Monitoring the online advertising of unhealthy products to children is critical, as noncommunicable diseases such as heart disease, cancer, obesity and chronic respiratory disease are linked to smoking, alcohol abuse and the consumption of unhealthy food products. The onset of these diseases can be slowed or prevented if major risk factors and behaviours are addressed during childhood.
Despite this, the new report “Monitoring and restricting the digital marketing of unhealthy products to children and adolescents” confirms that data on the digital lives of children are scarce. It points out that children’s time spent online, including on social media, has steadily grown, meaning that their exposure to digital marketing has also increased. The report urgently calls for developing and implementing a set of tools for monitoring the exposure of children to digital marketing.
Data on children’s exposure to digital marketing
This report builds on a June 2018 expert meeting on the monitoring of digital marketing of unhealthy products to children and adolescents. The meeting provided clear steps forward in this area.
The idea is to establish a panel-based methodology that can be implemented in a standard way across Member States to benchmark and highlight issues to regulators and policy-makers. With this in mind, WHO has begun promoting the need for a monitoring method known as the CLICK Tool, which would assess the extent of children’s actual exposure to digital marketing on a regular basis.
Findings from such a tool, WHO believes, could help strengthen the case to national governments for action to protect children not just from advertisements for unhealthy foods, but also from those for tobacco and alcohol. The tool focuses on the following 5 key components.

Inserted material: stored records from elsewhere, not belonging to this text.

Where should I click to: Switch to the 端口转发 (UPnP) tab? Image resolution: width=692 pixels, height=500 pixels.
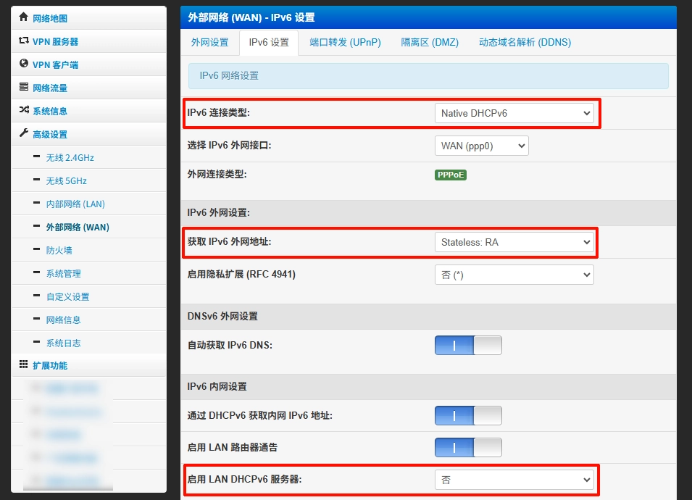coord(345,43)
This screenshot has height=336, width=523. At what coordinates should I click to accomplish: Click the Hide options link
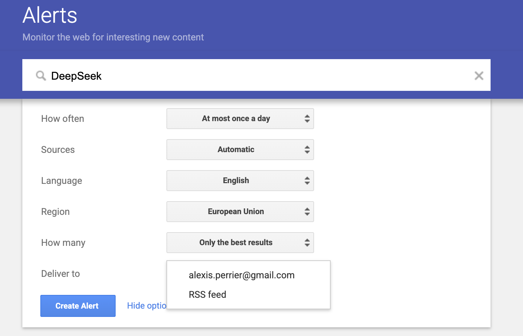[x=147, y=306]
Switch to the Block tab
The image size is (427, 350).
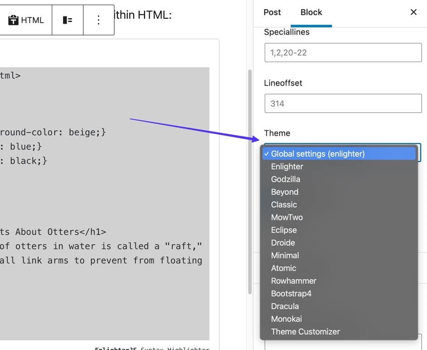(311, 12)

C – Comprehend the digital ecosystem: Map the global, regional and national digital marketing ecosystem and children’s website and digital application usage, and supplement this with focus groups to gauge the thoughts, experiences and awareness of children (and parents/guardians) about marketing techniques and campaigns.
L – Landscape of campaigns: Assess campaigns of leading national brands by collecting information from advertising agencies and by sampling whole-country social media for relevant content to ascertain what is viewed by different age groups.
I – Investigate exposure: Map exposure to a selection of paid digital marketing among a panel of children in each age bracket using an installed smartphone application that (with consent) monitors and aggregates data on children’s interaction with advertisements in some websites and social media.
C – Capture on-screen: Use real-time screen-capture software on a subgroup of devices to assess what a representative sample of children actually sees online on their devices to better understand wider marketing techniques, including user-generated content and product placement.
K – Knowledge sharing: Create user-friendly materials from the research data and develop partnerships with young people, parents, policy-makers and members of civil society who together can advocate for change, raise awareness and influence policy.